To enable prefix indexing, use the BASIC_WORDLIST preference type. The following new attributes have been added:
index_prefix
Specify YES to enable prefix indexing. Prefix indexing improves performance for right truncated wildcard searches such as TO%. Defaults to NO.
prefix_length_min
Specify the minimum length of indexed prefixes. Defaults to 1.
prefix_length_max
Specify the maximum length of indexed prefixes. Defaults to 64.
Specify yes to enable prefix indexing. Prefix indexing improves performance for right truncated wildcard searches such as TO%. Defaults to NO.
Enabling prefix indexing increases index size.

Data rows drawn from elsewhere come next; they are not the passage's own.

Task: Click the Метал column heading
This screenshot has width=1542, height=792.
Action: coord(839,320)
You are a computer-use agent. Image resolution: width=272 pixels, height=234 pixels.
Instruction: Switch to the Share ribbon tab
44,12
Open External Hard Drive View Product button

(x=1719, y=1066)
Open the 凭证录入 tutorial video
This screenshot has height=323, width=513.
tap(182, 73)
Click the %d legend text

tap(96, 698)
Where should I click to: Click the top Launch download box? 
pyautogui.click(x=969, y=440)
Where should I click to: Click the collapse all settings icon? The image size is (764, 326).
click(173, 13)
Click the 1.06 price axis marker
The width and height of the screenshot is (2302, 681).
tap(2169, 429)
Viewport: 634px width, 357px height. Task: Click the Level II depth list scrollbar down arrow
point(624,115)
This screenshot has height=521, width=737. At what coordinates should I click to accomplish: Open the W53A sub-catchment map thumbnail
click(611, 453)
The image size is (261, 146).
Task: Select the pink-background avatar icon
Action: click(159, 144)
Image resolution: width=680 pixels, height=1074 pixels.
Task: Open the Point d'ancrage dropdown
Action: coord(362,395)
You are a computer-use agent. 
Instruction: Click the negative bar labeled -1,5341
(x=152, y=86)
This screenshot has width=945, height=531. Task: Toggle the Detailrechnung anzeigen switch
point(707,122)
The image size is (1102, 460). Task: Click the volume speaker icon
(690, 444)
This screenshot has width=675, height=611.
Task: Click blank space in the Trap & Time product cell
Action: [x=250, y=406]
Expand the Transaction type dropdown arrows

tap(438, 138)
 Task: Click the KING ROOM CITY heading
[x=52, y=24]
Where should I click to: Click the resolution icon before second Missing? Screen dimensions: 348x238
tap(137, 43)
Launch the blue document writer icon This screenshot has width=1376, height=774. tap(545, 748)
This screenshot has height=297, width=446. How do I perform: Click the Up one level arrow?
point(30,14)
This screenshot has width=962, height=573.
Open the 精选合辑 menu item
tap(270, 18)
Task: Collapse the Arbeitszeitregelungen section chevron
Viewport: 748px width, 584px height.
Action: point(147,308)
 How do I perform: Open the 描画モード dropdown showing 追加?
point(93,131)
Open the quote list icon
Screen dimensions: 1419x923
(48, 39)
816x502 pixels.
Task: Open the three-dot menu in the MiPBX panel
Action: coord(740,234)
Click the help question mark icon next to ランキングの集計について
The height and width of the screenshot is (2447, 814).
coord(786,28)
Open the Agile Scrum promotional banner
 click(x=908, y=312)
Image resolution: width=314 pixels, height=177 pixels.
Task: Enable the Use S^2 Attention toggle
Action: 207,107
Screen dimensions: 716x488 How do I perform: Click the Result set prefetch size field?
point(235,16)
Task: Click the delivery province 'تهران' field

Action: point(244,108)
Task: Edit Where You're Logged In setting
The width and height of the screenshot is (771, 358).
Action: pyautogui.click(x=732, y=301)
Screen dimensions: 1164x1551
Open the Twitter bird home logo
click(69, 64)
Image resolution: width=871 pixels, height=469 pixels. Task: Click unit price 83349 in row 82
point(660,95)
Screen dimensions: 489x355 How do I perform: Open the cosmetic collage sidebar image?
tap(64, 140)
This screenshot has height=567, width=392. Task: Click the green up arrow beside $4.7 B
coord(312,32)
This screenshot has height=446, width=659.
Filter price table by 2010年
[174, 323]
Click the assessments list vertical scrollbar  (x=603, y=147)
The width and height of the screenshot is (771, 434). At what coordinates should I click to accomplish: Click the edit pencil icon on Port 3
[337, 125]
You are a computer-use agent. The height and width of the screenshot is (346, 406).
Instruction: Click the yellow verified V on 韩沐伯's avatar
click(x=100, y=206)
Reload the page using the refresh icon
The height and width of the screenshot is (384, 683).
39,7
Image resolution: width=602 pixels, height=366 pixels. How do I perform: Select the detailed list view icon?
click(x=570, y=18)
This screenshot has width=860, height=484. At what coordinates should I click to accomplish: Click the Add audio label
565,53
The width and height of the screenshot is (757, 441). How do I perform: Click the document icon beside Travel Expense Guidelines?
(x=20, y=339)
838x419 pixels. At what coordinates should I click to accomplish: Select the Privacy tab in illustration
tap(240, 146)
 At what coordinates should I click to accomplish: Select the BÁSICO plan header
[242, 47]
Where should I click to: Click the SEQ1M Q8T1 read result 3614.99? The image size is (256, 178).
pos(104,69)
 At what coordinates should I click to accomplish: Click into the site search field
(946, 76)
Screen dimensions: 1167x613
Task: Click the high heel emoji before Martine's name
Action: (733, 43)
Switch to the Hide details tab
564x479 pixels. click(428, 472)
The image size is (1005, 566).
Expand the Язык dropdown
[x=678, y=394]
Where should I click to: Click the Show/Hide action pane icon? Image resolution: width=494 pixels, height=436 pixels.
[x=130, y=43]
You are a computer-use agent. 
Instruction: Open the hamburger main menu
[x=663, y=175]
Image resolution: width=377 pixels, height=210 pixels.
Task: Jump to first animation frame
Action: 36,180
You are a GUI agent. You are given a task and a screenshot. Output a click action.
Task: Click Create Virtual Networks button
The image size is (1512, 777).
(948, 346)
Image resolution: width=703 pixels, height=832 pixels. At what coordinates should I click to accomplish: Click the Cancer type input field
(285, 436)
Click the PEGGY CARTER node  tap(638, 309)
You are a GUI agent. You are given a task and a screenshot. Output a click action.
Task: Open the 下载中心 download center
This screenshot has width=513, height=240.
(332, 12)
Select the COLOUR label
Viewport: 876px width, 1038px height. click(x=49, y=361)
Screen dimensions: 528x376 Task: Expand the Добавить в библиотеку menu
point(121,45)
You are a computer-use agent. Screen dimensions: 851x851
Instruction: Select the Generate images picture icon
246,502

Prefix indexing chops up tokens into multiple prefixes to store in the $I table.For example, words TOKEN and TOY are normally indexed like this in the $I table:
TOKEN
0
DOCID 1 POS 1
TOY
0
DOCID 1 POS 3
With prefix indexing, Oracle indexes the prefix substrings of these tokens as follows with a new token type of 6:
TOKEN
0
DOCID 1 POS 1
TOY
0
DOCID 1 POS 3
T
6
DOCID 1 POS 1 POS 3
TO
6
DOCID 1 POS 1 POS 3
TOK
6
DOCID 1 POS 1
TOKE
6
DOCID 1 POS 1
TOKEN
6
DOCID 1 POS 1
TOY
6
DOCID 1 POS 3
Wildcard searches such as TO% are now faster because Oracle does no expansion of terms and merging of result sets. To obtain the result, Oracle need only examine the (TO,6) row.
Specify the minimum length of indexed prefixes. Defaults to 1.
For example, setting prefix_length_min to 3 and prefix_length_max to 5 indexes all prefixes between 3 and 5 characters long.
A wildcard search whose pattern is below the minimum length or above the maximum length is searched using the slower method of equivalence expansion and merging.
Specify the maximum length of indexed prefixes. Defaults to 64.
For example, setting prefix_length_min to 3 and prefix_length_max to 5 indexes all prefixes between 3 and 5 characters long.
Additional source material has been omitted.